Chorionic villus sampling (CVS) is a prenatal test that diagnoses chromosomal abnormalities such as Down syndrome, as well as a host of other genetic disorders. The doctor takes cells from tiny fingerlike projections on your placenta called the chorionic villi and sends them to a lab for genetic analysis.
CVS and another test called amniocentesis produce a karyotype – a picture of your baby’s chromosomes – so that your caregiver can see for sure if there are any problems.

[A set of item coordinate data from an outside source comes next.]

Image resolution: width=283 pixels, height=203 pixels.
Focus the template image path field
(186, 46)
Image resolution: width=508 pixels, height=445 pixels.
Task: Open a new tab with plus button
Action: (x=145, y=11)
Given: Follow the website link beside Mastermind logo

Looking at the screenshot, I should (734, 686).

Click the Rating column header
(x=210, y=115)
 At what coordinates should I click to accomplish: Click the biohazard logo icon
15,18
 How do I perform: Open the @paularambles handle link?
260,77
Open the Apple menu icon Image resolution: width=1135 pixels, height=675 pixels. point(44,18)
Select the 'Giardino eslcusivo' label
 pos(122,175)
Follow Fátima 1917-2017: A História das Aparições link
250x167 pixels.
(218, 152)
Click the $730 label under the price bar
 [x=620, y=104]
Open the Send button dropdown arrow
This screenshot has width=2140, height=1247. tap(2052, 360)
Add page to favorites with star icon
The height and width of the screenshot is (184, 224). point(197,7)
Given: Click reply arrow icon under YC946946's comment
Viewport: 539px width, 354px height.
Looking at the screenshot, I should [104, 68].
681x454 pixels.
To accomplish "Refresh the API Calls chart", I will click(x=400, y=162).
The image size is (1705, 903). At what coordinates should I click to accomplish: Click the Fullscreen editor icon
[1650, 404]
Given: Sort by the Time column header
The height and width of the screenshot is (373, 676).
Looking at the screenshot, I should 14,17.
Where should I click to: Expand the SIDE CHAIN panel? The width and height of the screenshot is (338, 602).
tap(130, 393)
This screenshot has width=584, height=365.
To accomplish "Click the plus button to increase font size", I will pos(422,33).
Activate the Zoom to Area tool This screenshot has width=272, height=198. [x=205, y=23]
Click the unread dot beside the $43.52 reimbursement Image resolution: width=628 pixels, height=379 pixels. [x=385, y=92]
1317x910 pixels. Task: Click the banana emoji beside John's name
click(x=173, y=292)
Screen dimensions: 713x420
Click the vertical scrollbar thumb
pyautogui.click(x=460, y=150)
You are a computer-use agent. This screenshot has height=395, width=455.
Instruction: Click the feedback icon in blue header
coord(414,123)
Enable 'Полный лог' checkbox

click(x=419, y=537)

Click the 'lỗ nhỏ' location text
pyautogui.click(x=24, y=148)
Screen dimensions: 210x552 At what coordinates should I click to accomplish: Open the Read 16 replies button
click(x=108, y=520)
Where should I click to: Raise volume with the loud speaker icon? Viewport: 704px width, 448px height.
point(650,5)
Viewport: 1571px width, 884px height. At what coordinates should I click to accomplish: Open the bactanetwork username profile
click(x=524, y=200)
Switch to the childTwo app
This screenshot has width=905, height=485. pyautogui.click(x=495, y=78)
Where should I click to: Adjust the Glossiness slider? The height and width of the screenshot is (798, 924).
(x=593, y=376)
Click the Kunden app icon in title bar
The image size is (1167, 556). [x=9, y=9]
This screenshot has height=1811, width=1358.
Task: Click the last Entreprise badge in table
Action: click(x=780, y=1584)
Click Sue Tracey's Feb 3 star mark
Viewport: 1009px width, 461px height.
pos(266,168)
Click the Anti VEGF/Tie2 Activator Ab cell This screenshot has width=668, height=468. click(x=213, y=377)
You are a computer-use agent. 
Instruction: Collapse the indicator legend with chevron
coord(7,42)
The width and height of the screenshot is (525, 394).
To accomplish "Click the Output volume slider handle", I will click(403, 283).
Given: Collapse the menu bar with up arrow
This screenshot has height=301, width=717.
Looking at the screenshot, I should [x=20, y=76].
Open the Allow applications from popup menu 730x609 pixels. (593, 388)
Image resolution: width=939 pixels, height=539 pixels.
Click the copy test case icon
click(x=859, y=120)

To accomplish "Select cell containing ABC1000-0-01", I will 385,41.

Women who choose to have CVS or amniocentesis are often those at increased risk for genetic and chromosomal problems, in part because these tests are invasive and carry a small risk of miscarriage.
The main advantage of CVS over amniocentesis is that you can have it done earlier — generally between 10 and 13 weeks of pregnancy. For an amnio, you’ll have to wait until you’re at least 16 weeks pregnant.
What kind of problems does CVS diagnose?
Like amniocentesis, CVS can identify:
- Nearly all chromosomal abnormalities, including Down syndrome, trisomy 13, trisomy 18, and sex chromosome abnormalities (such as Turner syndrome). The test can diagnose these conditions, but it can’t measure their severity.
- Several hundred genetic disorders, such as cystic fibrosis, sickle cell disease, and Tay-Sachs disease. The test is not used to look for all of them, but if your baby is at increased risk for one or more of these disorders, CVS can usually tell you whether he has the disease.
Unlike amniocentesis, CVS cannot detect neural tube defects, such as spina bifida. If you opt for CVS, you’ll be offered a blood screening test in your second trimester to determine whether you’re at increased risk for neural tube defects. Most neural tube defects can be detected by a detailed second-trimester ultrasound done at a state-of-the-art academic center.
Be aware that if you have CVS, there’s a 1 to 2 percent chance of getting an unclear result. This is called a confined placental mosaicism, in which some of the cell lines cultured from the placenta contain abnormal chromosomes and some are normal. If your CVS detects a mosaicism, you’ll have to have amniocentesis and possibly other testing to determine whether your baby is affected.
Is there any way to reduce the risks of CVS?
Ask your practitioner or genetic counselor to refer you to an experienced doctor who does a lot of CVS procedures and who is expert at both the transabdominal and transcervical procedures, so your doctor can choose the procedure that’s safest for you. You may also want to ask about the estimated rate of procedure-related miscarriage for the doctor or the center where you’re considering having the procedure done.
You’ll also want to make sure that an experienced registered diagnostic medical sonographer provides continuous ultrasound guidance during the procedure. This greatly increases the chances that the doctor will be able to obtain enough tissue on the first try, so you won’t have to repeat the procedure.